My first idea was to create something inspired from my childhood dream careers, but I felt as though this wasn’t thoughtful enough. I wanted to create something that unravels a challenge or experience from my past that is specific to me. I thought about when I was back in school and how I was the first male in the whole school to be Head of Hair and Makeup. Not only was I the first male makeup artist working at school musicals, but I was the only male enrolled in soft technologies (fashion design) through my high school education. It was great to get recognition for my work but something that came with this was the assumption from my peers that I was gay. Because of my choice to pursue Fashion, some of my male peers used the stereotypes of this industry as an excuse to insult and relentlessly tease me. While I never consider being called gay an insult, it did sometimes negatively impact my relationships with my friends and the experience of being mislabelled prove to be frustrating and upsetting at some times. I tried not to take anything to heart because people I looked up to would tell me, “Yea well you’re a guy doing makeup and fashion design, what do you expect?”. I found that it was common for people to use this as an excuse to push ‘sexuality labels’ on people in the creative industries. At first, I found this shocking but as I grew up and the more, I thought about it, the more I realised how widespread these stereotypes and expectations were throughout my society that had toxic masculinity embedded so deeply throughout it. It also became clear to me that these generalisations aren’t only impacting men in the fashion and makeup industries, but also men in other creative industries such as the performing arts. This stereotype to some may have been a simple joke but the impact for those who are being ladled can be quite drastic. People mislabeling my sexuality led me to think about toxic masculinity.

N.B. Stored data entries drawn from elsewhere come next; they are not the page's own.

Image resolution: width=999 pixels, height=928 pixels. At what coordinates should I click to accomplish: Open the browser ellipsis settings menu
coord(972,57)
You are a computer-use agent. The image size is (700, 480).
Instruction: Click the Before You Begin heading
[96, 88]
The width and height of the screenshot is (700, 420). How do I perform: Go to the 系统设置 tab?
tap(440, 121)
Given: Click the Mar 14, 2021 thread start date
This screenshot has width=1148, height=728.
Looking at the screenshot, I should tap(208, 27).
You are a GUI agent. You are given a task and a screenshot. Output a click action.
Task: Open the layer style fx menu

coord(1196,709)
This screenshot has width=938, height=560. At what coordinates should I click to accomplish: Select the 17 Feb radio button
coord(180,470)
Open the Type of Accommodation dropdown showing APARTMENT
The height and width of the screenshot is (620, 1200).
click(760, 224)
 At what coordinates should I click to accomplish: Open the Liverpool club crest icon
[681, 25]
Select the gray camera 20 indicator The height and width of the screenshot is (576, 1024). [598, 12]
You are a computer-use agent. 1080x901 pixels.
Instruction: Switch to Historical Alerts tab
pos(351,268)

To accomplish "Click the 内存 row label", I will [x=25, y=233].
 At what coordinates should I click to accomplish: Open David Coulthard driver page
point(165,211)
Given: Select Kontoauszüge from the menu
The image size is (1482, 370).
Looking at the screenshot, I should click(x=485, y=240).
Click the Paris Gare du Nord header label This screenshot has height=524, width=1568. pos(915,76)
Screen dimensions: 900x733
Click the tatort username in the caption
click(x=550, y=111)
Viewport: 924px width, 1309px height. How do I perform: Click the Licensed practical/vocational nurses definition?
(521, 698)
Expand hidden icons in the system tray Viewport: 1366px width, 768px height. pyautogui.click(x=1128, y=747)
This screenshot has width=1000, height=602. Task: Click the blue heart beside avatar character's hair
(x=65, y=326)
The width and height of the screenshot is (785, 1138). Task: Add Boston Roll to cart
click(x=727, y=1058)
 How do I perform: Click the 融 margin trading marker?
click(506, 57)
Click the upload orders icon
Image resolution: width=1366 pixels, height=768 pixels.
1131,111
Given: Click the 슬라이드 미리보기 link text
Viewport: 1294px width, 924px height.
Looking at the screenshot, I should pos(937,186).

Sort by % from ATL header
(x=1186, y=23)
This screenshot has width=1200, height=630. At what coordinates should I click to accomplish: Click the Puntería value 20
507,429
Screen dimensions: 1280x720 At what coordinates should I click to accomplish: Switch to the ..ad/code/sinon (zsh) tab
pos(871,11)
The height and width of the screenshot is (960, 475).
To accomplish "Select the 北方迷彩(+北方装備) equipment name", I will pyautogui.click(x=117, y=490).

For this project I wanted to create a sculpture that captures and relays my experiences to my audience as well as give them an opportunity to relate to it in their own way. I chose to create a sculpture because I wanted to use this broad prompt to further my exploration around materials such as plaster, fiberglass, and mesh metals. My plan was to design a face that is split in two, one half depicts what society expects a ‘man’ to be like and the other is an expression of being free and presenting yourself however you wish, disregarding labels.

My passion doesn’t determine my sexuality.